Scene near Walnut Hills: Abraham Lincoln Monument

Venturing on a walk from Walnut Hills to our neighbors in Avondale, I passed the Abraham Lincoln Memorial at the corner of Rockdale and Reading, outside South Avondale School. The scene was colorful, solemn, appropriate, and extremely moving to me. A monument and a corner that has seen much controversy over the years, it has raised and dashed many dreams since Decoration Day in 1902 – what we now call Memorial Day – when the monument disappointed by not being finished for its scheduled dedication. At the foot of the Lincoln statue, at a level where all of us may join her, sits a second bronze figure, depicting Lady Liberty with her quill outstretched.

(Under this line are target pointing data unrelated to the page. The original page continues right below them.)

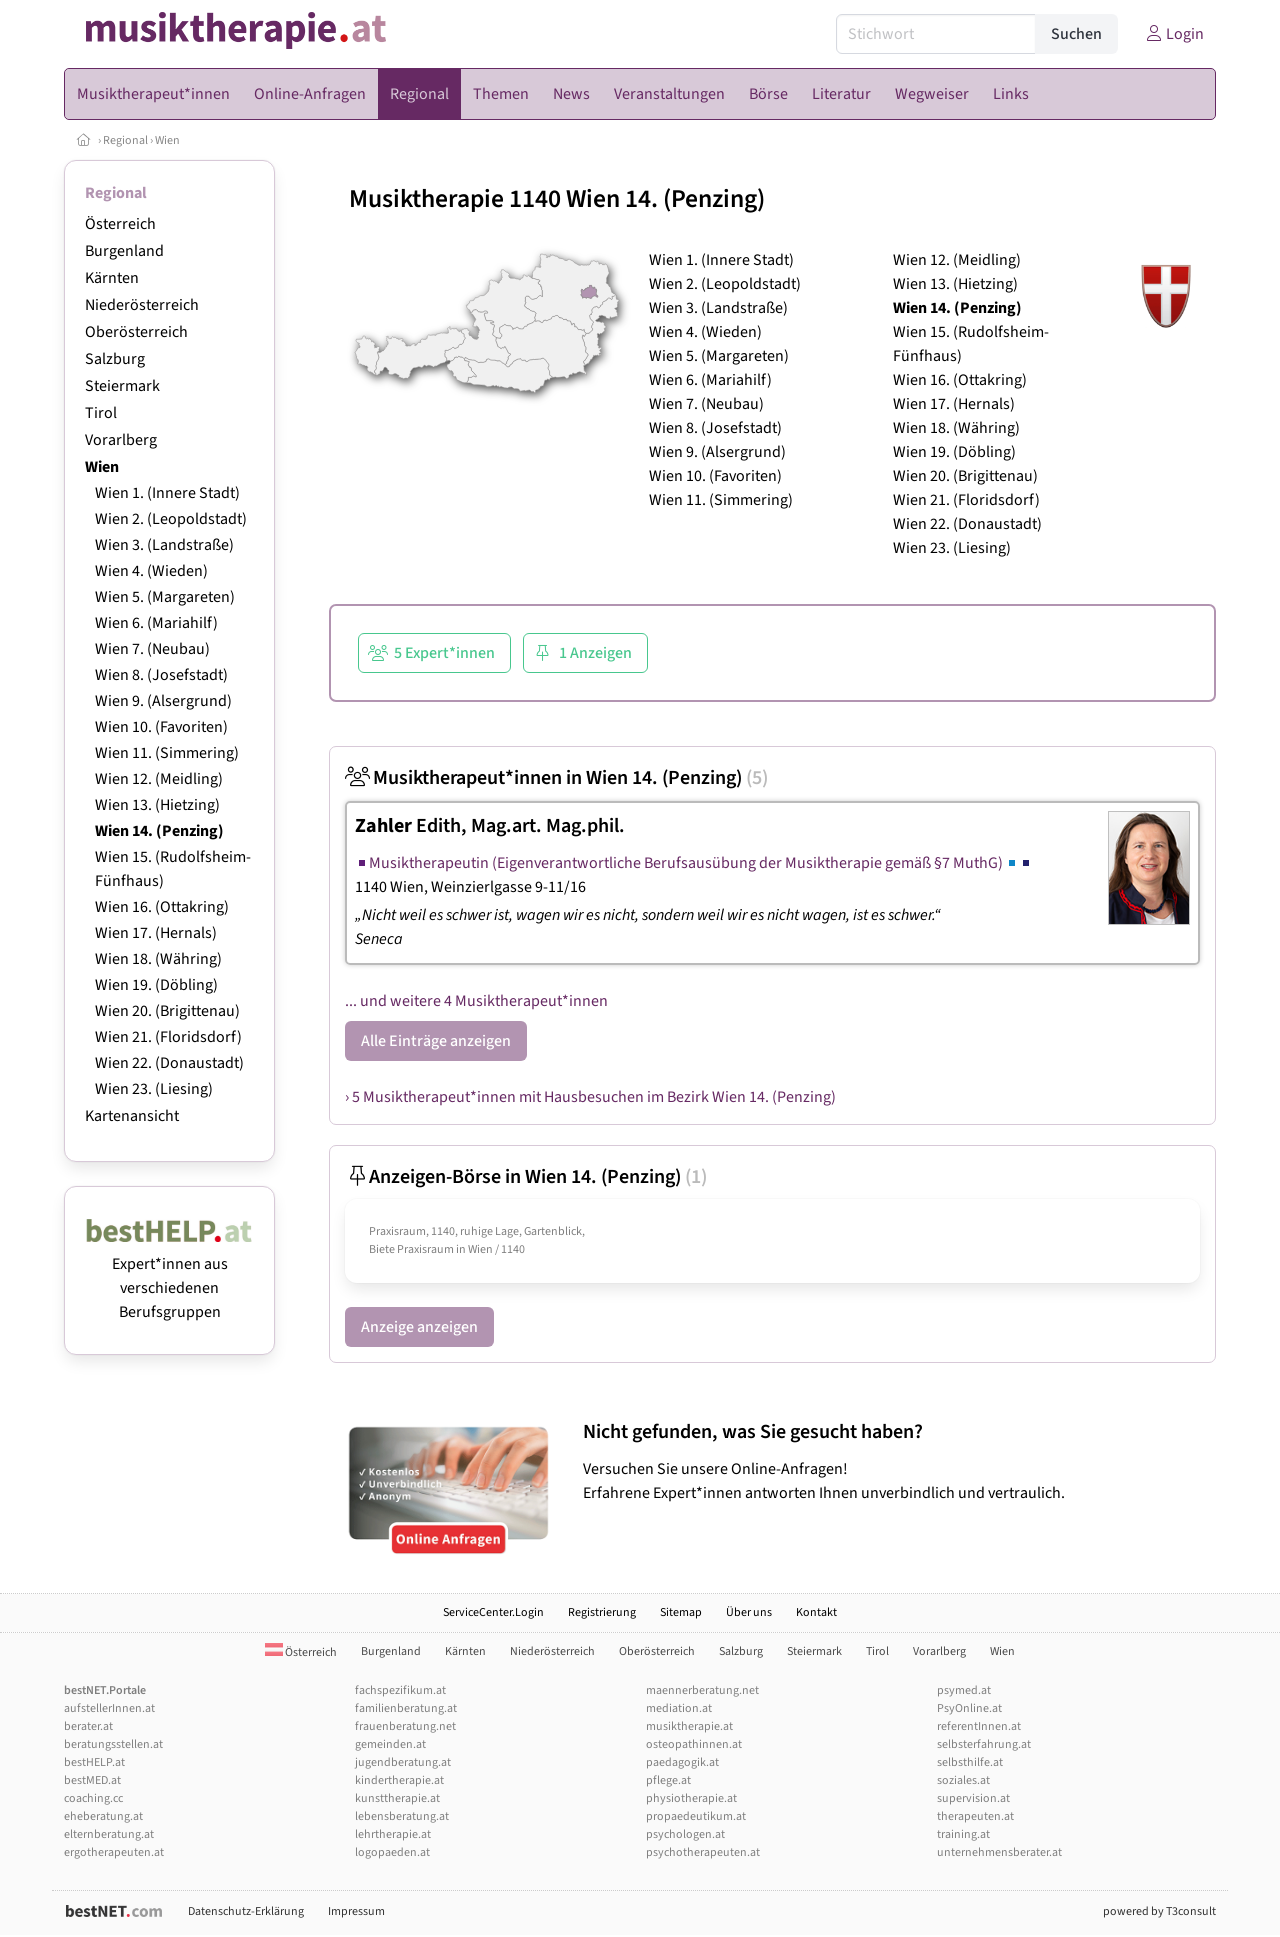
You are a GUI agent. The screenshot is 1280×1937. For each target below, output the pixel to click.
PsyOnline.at (969, 1708)
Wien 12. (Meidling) (159, 779)
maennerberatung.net (702, 1690)
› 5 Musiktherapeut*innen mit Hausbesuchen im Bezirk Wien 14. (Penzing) (590, 1097)
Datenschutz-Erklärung (246, 1911)
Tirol (101, 413)
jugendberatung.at (403, 1762)
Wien (167, 140)
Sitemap (681, 1612)
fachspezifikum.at (400, 1690)
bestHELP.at (94, 1762)
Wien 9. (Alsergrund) (163, 701)
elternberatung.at (109, 1834)
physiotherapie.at (691, 1798)
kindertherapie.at (399, 1780)
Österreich (120, 224)
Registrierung (602, 1612)
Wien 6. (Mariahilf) (156, 623)
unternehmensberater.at (999, 1852)
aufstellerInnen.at (109, 1708)
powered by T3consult (1159, 1911)
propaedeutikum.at (696, 1816)
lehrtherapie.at (393, 1834)
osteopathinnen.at (694, 1744)
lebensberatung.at (402, 1816)
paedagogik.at (682, 1762)
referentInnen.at (979, 1726)
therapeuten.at (975, 1816)
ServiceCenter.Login (493, 1612)
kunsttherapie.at (397, 1798)
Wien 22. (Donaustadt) (169, 1063)
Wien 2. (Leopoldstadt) (171, 519)
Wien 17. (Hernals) (156, 933)
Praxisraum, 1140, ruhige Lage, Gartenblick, (477, 1231)
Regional (125, 140)
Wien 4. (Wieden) (151, 571)
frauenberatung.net (405, 1726)
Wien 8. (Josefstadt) (161, 675)
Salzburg (115, 359)
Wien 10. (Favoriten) (161, 727)
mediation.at (679, 1708)
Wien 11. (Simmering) (167, 753)
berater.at (88, 1726)
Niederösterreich (142, 305)
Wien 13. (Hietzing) (157, 805)
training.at (963, 1834)
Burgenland (124, 251)
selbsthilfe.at (970, 1762)
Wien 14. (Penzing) (159, 831)
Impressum (356, 1911)
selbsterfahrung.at (984, 1744)
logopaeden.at (392, 1852)
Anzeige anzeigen (419, 1327)
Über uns (749, 1612)
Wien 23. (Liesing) (154, 1089)
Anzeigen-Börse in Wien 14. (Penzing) (526, 1177)
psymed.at (964, 1690)
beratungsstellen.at (113, 1744)
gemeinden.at (390, 1744)
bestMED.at (92, 1780)
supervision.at (973, 1798)
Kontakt (816, 1612)
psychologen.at (685, 1834)
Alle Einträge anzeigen (436, 1041)
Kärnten (112, 278)
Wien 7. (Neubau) (152, 649)
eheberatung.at (103, 1816)
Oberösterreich (136, 332)
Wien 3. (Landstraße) (164, 545)
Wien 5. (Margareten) (165, 597)
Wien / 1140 (496, 1249)
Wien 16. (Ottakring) (162, 907)
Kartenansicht (132, 1116)
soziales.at (963, 1780)
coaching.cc (93, 1798)
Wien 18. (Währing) (158, 959)
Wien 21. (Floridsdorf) (168, 1037)
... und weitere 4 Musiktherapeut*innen (476, 1001)
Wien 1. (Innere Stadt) (167, 493)
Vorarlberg (121, 440)
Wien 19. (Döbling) (156, 985)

The decorations of our day in the photograph say that the current generation in Avondale, with the children of its resegregated school, have seized that freedom pen to cry out that Black Lives Matter, that we need to name those whose lives mattered so little that to the police they were extinguished. What is striking to me is that the protest decorations are so fitting to the monument. They bring an urgency to the old symbol of those who would petition their government. The phrases presently covering the pedestal are new: “I can’t breathe”; “Serve and protect, not abuse and neglect”; “No justice, no peace”. The larger story, however, is the same as it was when the Monument was erected and dedicated in late 1902. At that time, Ida B. Wells and other African American journalists had begun to document the Southern barbarity of Lynching – work still sufficiently imminent that the National Memorial for Peace and Justice memorializing 4,400 victims opened just a few years ago. In our own time the identity of those who murder unarmed Black men are too often police officers.

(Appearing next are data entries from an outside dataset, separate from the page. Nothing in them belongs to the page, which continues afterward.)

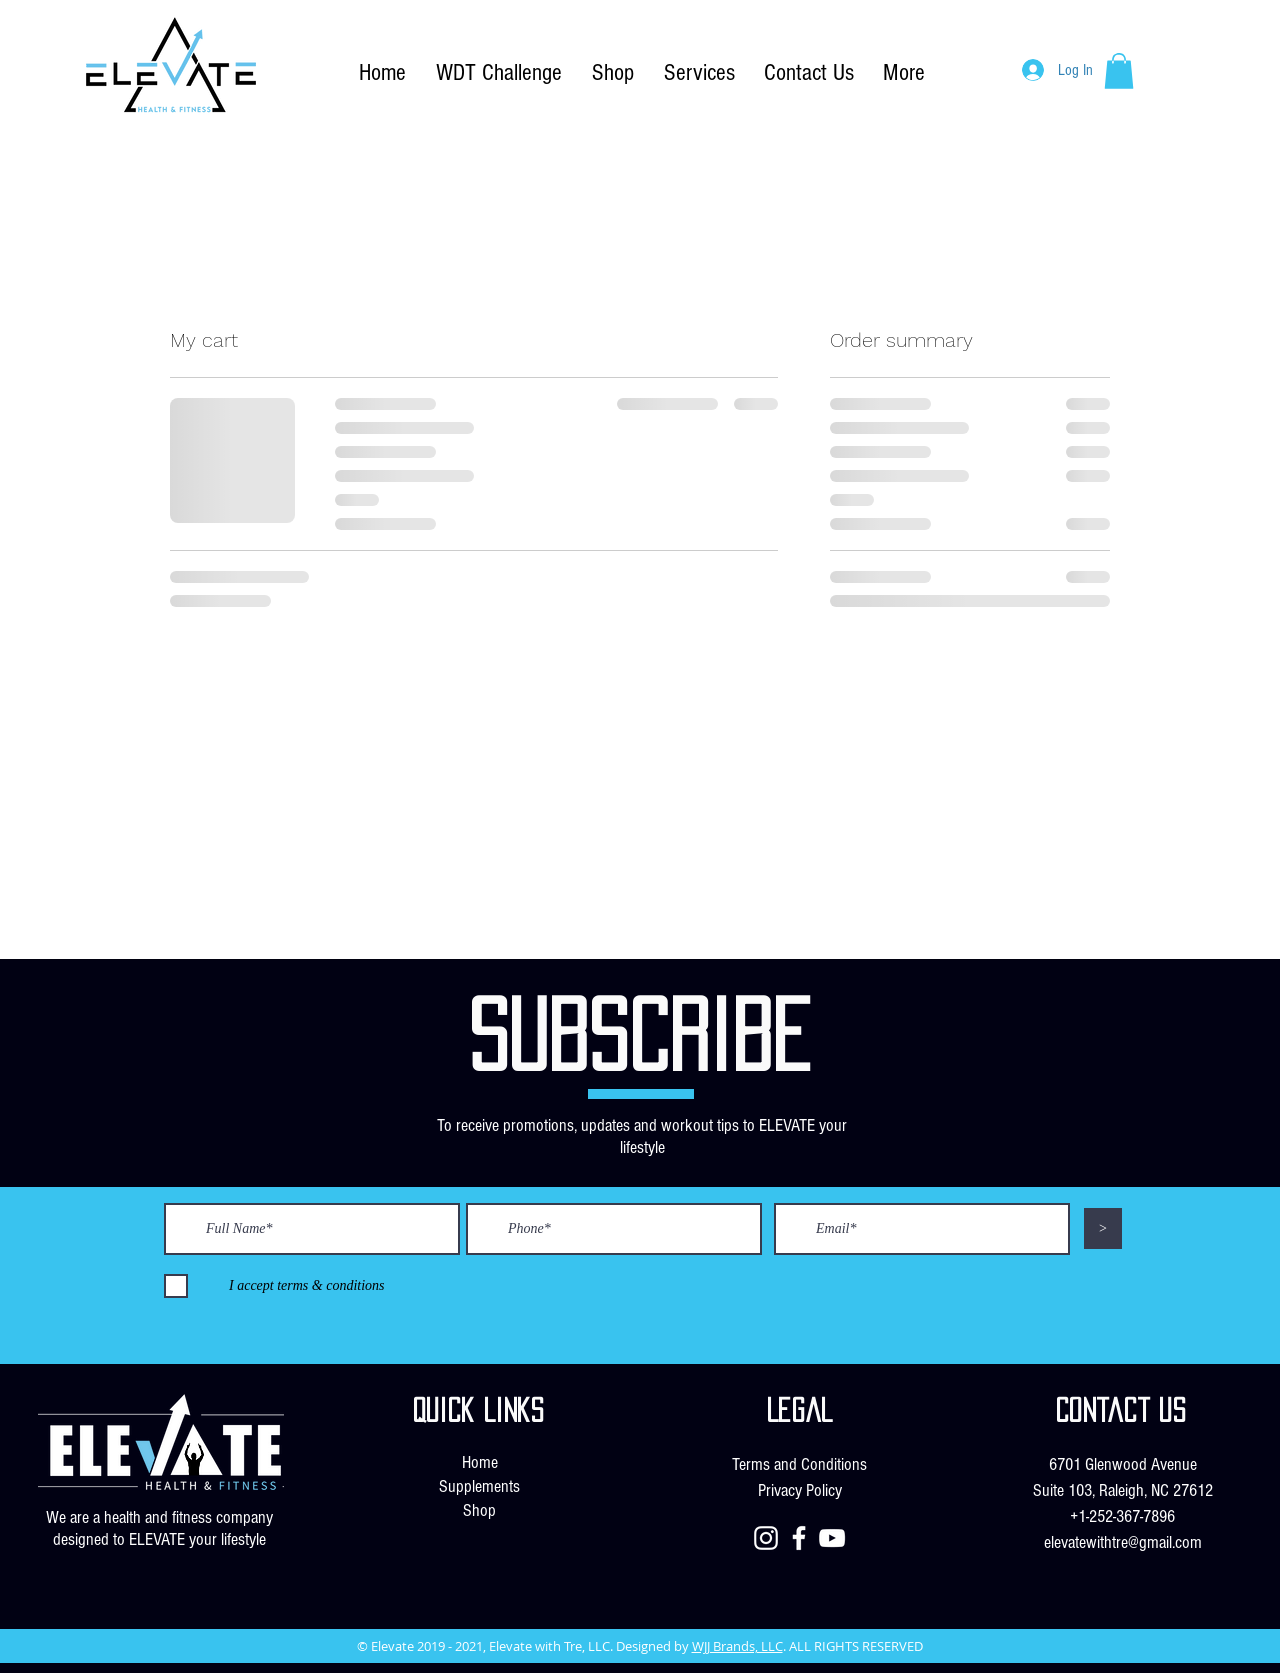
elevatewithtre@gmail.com (1123, 1542)
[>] (1103, 1228)
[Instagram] (766, 1538)
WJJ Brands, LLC (737, 1646)
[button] (1119, 71)
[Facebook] (799, 1538)
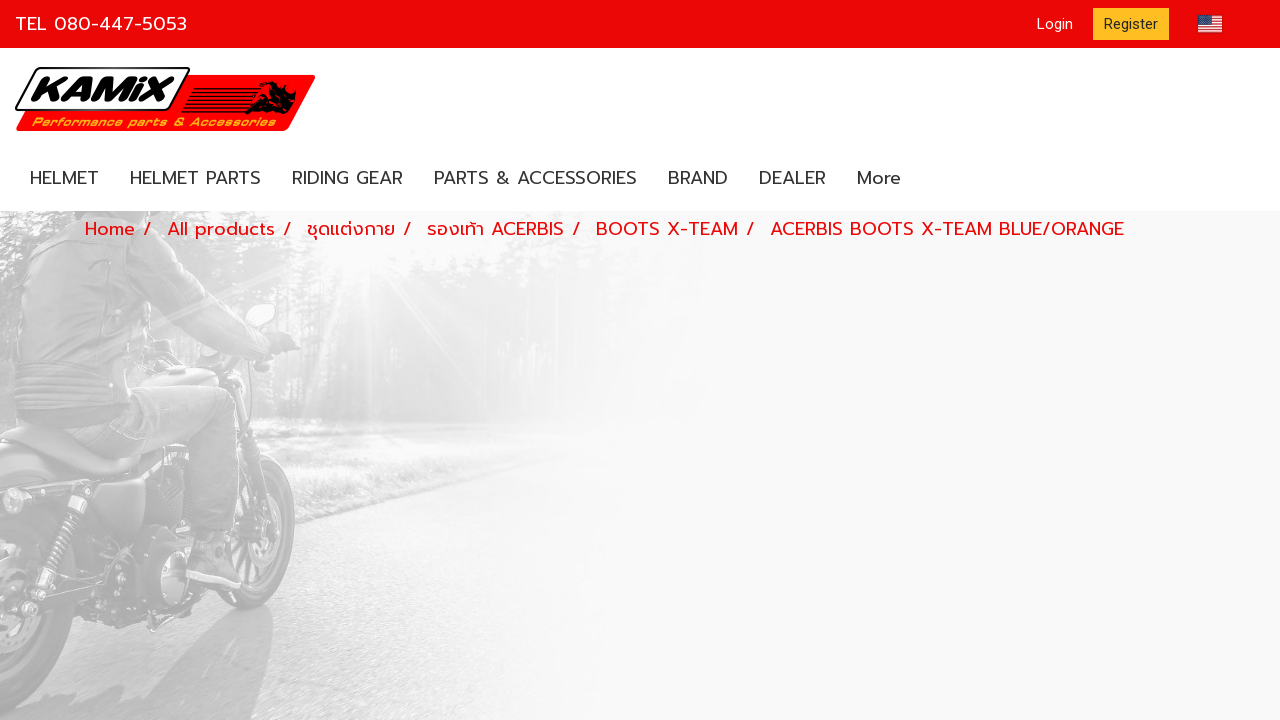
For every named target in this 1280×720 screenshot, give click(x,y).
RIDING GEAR (347, 178)
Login (1055, 24)
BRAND (698, 178)
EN (1224, 24)
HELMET (64, 178)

The pedestal on which the Avondale Lincoln statue stands bears the inscription “With malice toward none,” a phrase from Lincoln’s second inaugural. Lincoln’s short address ended anticipating the conclusion of the Civil War and looked ahead to Reconstruction, the reintegration of the Confederate states with their large populations of Freemen into the Union. Ever since the surrender of the Confederacy there have been conflicting interpretations of Lincoln’s meaning: African Americans and their allies have taken the martyred president to mean equality for Black Americans, while former Confederates and their allies have claimed the phrase as protection for themselves. In 1902, when the Avondale monument was constructed, the movement (most strongly associated with the Daughters of the Confederacy) to created memorials for soldiers who joined the Rebellion was just coming into its own. It is finally time to say that such memorials have no place in our new century.
The Lincoln Monument came to Avondale with good abolitionist credentials. A wealthy Civil War veteran named Charles Clinton who retired to Cincinnati came across the pair of bronzes in Philadelphia in 1900. He purchased them and had them shipped to his adopted city. He offered to donate them for installation if someone would provide a suitable location and foundation. There were no immediate takers; the one-time mayor of the formerly independent village of Avondale suggested the annexed neighborhood as a site. Difficult negotiations with the donor finally led to the grounds of the Avondale School. An “elaborate program” was arranged for Lincoln’s Birthday, February 12, 1902, at the Avondale Presbyterian Church, including an invocation by a Rabbi and a speech by Cincinnati Mayor Julius Fleishmann, himself an Avondale resident. Funding (including donations from Avondale school children) was secured. A plan for the pedestal and spacious granite bench was contracted, but the Boston stone subcontractor failed to deliver and the scheduled Memorial Day opening was postponed until December.